China recently unveiled long-awaited guidelines to overhaul bloated state-owned enterprises (SOE), the latest move from Beijing to reinvigorate the sector amid the Chinese economy’s slowest growth in 15 years.
The guidelines, issued on September 13 by the ruling Communist Party and the State Council, call for more private participation and management changes in SOEs, with the goal of modernising and improving efficiencies.
“The SOE system should be more market-oriented and corporate-centered…It should aim for higher economic vitality, higher control, greater influence and SOEs will be more risk-resistant,” the guidelines said.
China currently has approximately 155,000 state-owned companies. About 113 of the largest SOEs, including behemoths such as China Mobile and PetroChina, are directly managed by the Stated-owned Assets Supervision and Administration Commission (Sasac) due to their strategic significance. SOEs which operated outside Sasac's purview are governed by local governments and operate in non-strategic sectors.
In spite of government policy support and preferential bank loans, state-owned firms have for years been known for being less efficient, robust and innovative than peers in the private sector.

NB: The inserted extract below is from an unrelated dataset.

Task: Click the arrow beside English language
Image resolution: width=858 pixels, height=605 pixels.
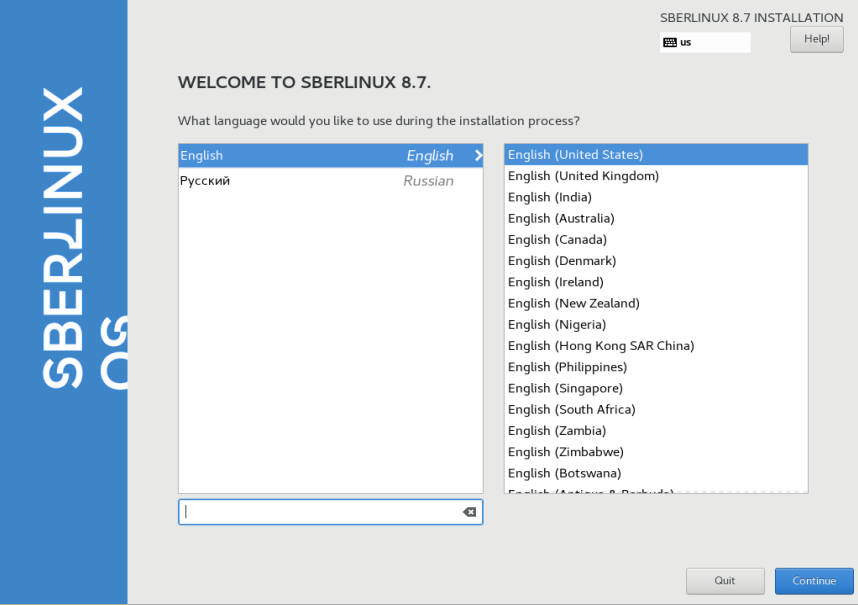Action: (478, 156)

According to estimates by CICC, a large Chinese investment bank, the average net margin of SOEs was 2.8% last year, compared with 8.4% for private-sector peers. Meanwhile, the ROE of state firms was 8.4% in 2014, well below that of private players on 13.3%.
This latest SOE reform package therefore becomes a major challenge for China’s policymakers, who have tried hard to stave off the risk of a hard economic landing, in particular with Beijing’s 7% growth rate target for 2015 under growing pressure.

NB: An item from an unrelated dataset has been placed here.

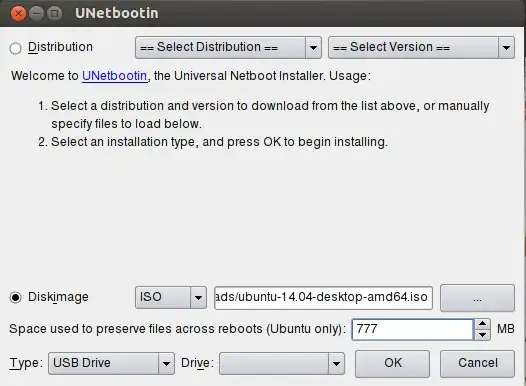Viewport: 526px width, 386px height.
Task: Minimize the UNetbootin window
Action: 36,14
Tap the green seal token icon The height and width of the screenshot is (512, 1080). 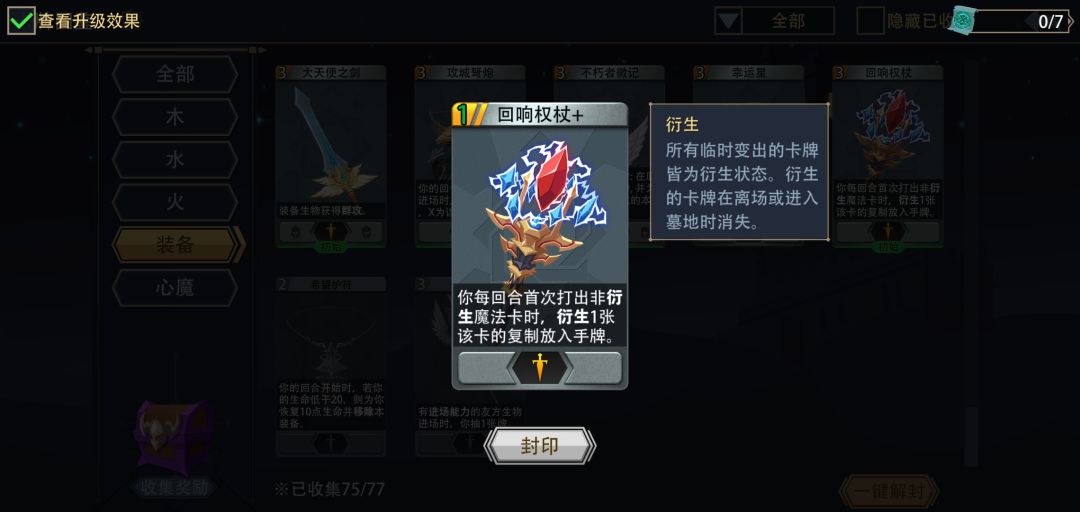(x=962, y=21)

Cao Yuanzheng, the departing chief economist at Bank of China and a long-time government advisor on state sector restructuring said the current round of SOE reform could greatly boost efficiencies and financial returns, as the core part of the programme is to transform the government’s role from “managing people and business” to “managing state-owned capital”.
"In this round of reform we are adopting an approach similar to Central Huijin Investment, [a state investment company] which only manages capital, not assets," Cao told FinanceAsia. "Although [Central] Huijin is the main shareholder in several [state-owned financial] institutions" it is not particularly interested in day-to-day operations "as long as it receives dividends every year," Cao added.
Central Huijin was set up in 2003 as a government-backed investment company under the auspices of the State Council, China's Cabinet. It holds stakes in the country’s biggest state-owned banks, brokerages and insurance companies which it views as purely financial investments, neither seeking nor carrying out a management function.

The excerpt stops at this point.